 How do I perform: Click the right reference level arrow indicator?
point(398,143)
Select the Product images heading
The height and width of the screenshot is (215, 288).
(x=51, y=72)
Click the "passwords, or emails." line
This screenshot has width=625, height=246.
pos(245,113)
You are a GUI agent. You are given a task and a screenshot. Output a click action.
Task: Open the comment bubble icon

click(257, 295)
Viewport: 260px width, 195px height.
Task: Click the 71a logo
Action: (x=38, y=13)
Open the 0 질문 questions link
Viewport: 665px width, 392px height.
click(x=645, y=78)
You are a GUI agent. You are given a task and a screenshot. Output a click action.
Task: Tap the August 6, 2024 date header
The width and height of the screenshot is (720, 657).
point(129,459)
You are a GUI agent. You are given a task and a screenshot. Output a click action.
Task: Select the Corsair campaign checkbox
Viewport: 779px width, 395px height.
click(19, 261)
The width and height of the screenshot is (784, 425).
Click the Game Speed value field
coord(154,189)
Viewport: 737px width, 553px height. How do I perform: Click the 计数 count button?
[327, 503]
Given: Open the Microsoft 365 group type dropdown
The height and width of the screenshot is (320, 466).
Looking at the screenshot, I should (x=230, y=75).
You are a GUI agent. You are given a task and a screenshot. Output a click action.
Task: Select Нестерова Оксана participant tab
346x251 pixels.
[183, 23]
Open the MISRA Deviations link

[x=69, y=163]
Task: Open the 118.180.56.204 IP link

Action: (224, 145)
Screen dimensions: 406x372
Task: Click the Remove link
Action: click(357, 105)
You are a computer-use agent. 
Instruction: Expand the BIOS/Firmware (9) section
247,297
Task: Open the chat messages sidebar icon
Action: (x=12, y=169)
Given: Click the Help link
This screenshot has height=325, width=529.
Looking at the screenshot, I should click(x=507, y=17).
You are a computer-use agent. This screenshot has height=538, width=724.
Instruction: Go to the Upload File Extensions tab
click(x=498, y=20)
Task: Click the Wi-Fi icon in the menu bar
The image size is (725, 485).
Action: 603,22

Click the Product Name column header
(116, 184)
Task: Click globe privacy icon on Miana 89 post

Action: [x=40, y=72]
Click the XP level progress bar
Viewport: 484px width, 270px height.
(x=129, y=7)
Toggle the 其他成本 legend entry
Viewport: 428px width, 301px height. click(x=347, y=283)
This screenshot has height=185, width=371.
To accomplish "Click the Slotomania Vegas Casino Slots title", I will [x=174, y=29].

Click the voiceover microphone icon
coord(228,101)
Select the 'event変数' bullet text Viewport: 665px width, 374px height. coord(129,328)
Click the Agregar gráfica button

***

### Aim of the exercise
Output the entire listing precisely as it stands.

### Solution for this exercise
 How do I perform: Click the right reference level arrow indicator?
point(398,143)
Select the Product images heading
The height and width of the screenshot is (215, 288).
(x=51, y=72)
Click the "passwords, or emails." line
This screenshot has width=625, height=246.
pos(245,113)
You are a GUI agent. You are given a task and a screenshot. Output a click action.
Task: Open the comment bubble icon

click(257, 295)
Viewport: 260px width, 195px height.
Task: Click the 71a logo
Action: (x=38, y=13)
Open the 0 질문 questions link
Viewport: 665px width, 392px height.
click(x=645, y=78)
You are a GUI agent. You are given a task and a screenshot. Output a click action.
Task: Tap the August 6, 2024 date header
The width and height of the screenshot is (720, 657).
point(129,459)
You are a GUI agent. You are given a task and a screenshot. Output a click action.
Task: Select the Corsair campaign checkbox
Viewport: 779px width, 395px height.
click(19, 261)
The width and height of the screenshot is (784, 425).
Click the Game Speed value field
coord(154,189)
Viewport: 737px width, 553px height. How do I perform: Click the 计数 count button?
[327, 503]
Given: Open the Microsoft 365 group type dropdown
The height and width of the screenshot is (320, 466).
Looking at the screenshot, I should (x=230, y=75).
You are a GUI agent. You are given a task and a screenshot. Output a click action.
Task: Select Нестерова Оксана participant tab
346x251 pixels.
[183, 23]
Open the MISRA Deviations link

[x=69, y=163]
Task: Open the 118.180.56.204 IP link

Action: (224, 145)
Screen dimensions: 406x372
Task: Click the Remove link
Action: click(357, 105)
You are a computer-use agent. 
Instruction: Expand the BIOS/Firmware (9) section
247,297
Task: Open the chat messages sidebar icon
Action: (x=12, y=169)
Given: Click the Help link
This screenshot has height=325, width=529.
Looking at the screenshot, I should click(x=507, y=17).
You are a computer-use agent. This screenshot has height=538, width=724.
Instruction: Go to the Upload File Extensions tab
click(x=498, y=20)
Task: Click the Wi-Fi icon in the menu bar
The image size is (725, 485).
Action: 603,22

Click the Product Name column header
(116, 184)
Task: Click globe privacy icon on Miana 89 post

Action: [x=40, y=72]
Click the XP level progress bar
Viewport: 484px width, 270px height.
(x=129, y=7)
Toggle the 其他成本 legend entry
Viewport: 428px width, 301px height. click(x=347, y=283)
This screenshot has height=185, width=371.
To accomplish "Click the Slotomania Vegas Casino Slots title", I will [x=174, y=29].

Click the voiceover microphone icon
coord(228,101)
Select the 'event変数' bullet text Viewport: 665px width, 374px height. coord(129,328)
Click the Agregar gráfica button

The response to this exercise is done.